Un nuovo test per selezionare gli embrioni più adatti a essere impiantati nel grembo di una donna, un’analisi che prevede una biopsia quando il frutto del concepimento è ancora composto da poche centinaia di cellule e ha come casa un vetro di un laboratorio. Il tutto per scongiurare malattie genetiche che, a volte, possono essere terribili. A Londra è stato annunciato il primo caso di successo, almeno in Europa, di fecondazione in vitro “selettiva”. Carmen Meagu, 26 anni, e suo marito Gabriel aspettano ora, infatti, un bambino. La donna, alla 17esima settimana di gravidanza porta nell’utero il primo bimbo creato in laboratorio grazie a una nuova tecnica chiamata “karyomapping”. La stampa americana, a metà 2013, riportava di un primo caso che si sarebbe avuto negli Stati Uniti, anche se la vicenda è dai contorni non ben definiti. Intanto, però, nel Regno Unito è certo. Il figlio di Carmen e Gabriel sarà il primo selezionato in laboratorio ancora prima di essere impiantato nel grembo della madre.

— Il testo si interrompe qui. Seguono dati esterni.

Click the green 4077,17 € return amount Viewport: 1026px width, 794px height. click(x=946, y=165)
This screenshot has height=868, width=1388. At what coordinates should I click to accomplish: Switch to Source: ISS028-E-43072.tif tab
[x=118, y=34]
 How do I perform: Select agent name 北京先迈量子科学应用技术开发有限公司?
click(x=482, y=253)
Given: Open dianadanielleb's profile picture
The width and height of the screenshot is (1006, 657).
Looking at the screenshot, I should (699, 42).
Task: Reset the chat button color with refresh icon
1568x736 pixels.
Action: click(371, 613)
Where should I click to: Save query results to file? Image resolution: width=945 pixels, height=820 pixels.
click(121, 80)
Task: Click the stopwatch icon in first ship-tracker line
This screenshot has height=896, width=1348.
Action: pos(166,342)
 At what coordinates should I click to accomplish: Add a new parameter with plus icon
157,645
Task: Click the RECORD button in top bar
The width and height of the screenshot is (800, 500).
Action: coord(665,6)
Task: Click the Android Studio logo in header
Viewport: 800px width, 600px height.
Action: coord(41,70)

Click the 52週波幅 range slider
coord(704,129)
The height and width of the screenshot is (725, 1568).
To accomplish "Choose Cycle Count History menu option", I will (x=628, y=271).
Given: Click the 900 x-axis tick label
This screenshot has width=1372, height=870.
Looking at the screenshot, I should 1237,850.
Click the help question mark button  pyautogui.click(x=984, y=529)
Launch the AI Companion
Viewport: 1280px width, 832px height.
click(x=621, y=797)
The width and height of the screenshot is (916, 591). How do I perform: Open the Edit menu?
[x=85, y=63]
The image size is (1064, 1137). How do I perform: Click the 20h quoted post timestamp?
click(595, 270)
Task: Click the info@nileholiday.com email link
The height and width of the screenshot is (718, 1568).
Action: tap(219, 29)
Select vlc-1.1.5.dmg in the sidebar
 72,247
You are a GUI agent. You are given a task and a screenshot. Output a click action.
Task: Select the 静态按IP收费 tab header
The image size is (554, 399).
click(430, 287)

Parlando con il fattoquotidiano.it, Karen Doye, direttrice delle operazioni di “Pgd” (Pre-implantation genetic diagnosis, diagnosi genetica pre-impianto) della clinica che ha effettuato il trattamento, spiega: “Questo è un metodo rivoluzionario e viene valutato caso per caso, in ogni suo aspetto, anche etico. Ma non dimentichiamoci che sono le coppie a cercare questo trattamento e questa selezione, che è assolutamente consentita dalla legge britannica”. La tecnica consente ai medici, infatti, di scegliere quegli embrioni liberi da mutazioni genetiche trasmesse dai genitori. Il tasso di successo è del 95% e la clinica, il Centre for Reproductive and Genetic Health nel centro di Londra, consiglia comunque di procedere, soprattutto in caso di precedenti in famiglia, a ulteriori analisi prenatali del feto. Però una cosa è certa: si avvicina sempre di più quell’avvenire di “designer baby”, bambini su misura come un vestito dal sarto, anche se la legge del Regno Unito consente queste indagini solo in caso di malattie genetiche in genitori, nonni, zii e parenti non troppo lontani.
La mappatura dei cromosomi prima di un impianto da fertilizzazione in vitro è stata finora effettuata sugli embrioni di tre coppie. In realtà, spiega Doye, “ha fatto notizia la gravidanza di Carmen, ma altre due madri al momento stanno aspettando un figlio grazie a questa tecnica, comunque il caso di Carmen e Gabriel è il primo in Europa”. La clinica si occupa dei trattamenti per il concepimento, ma l’analisi degli embrioni viene comunque effettuata da altre cliniche esterne. “Queste donne sono tutte pazienti dell’Nhs, il nostro sistema sanitario nazionale pubblico. Noi siamo una clinica privata ma agiamo in convenzione”, aggiunge Doye. “Dopo la biopsia dei diversi embrioni, che può avvenire già al quinto giorno dal concepimento, poi si procede con un normale trattamento di supporto alla fertilizzazione artificiale”.
Del resto, le malattie genetiche sono migliaia. Nel caso in questione, il padre della signora Meagu era affetto dalla malattia di Charcot-Marie-Tooth, una grave forma di distrofia muscolare che lo portò alla morte, superata l’età dei 50 anni. Anche Carmen ha la malattia, anche se in forma lieve, e ci sarebbe una possibilità del 50% di avere figli affetti dal morbo. Così, appunto, ecco l’idea di ricorrere al karyomapping e al successivo impianto di un embrione sano. Analisi appunto passate dal servizio nazionale, anche se Doye ne è certa: “In un certo qual modo rimarrà sempre un metodo di nicchia, in quanto è costosissimo e richiede altissima tecnologia che non tutte le cliniche private possiedono”, insomma spese sicuramente proibitive in tempi di tagli al welfare e alla spesa pubblica nel Regno Unito. La clinica ha confermato come, dal momento della notizia uscita sulla stampa britannica, centinaia di coppie da tutto il mondo, Italia compresa, stiano contattando il personale medico per avere informazioni.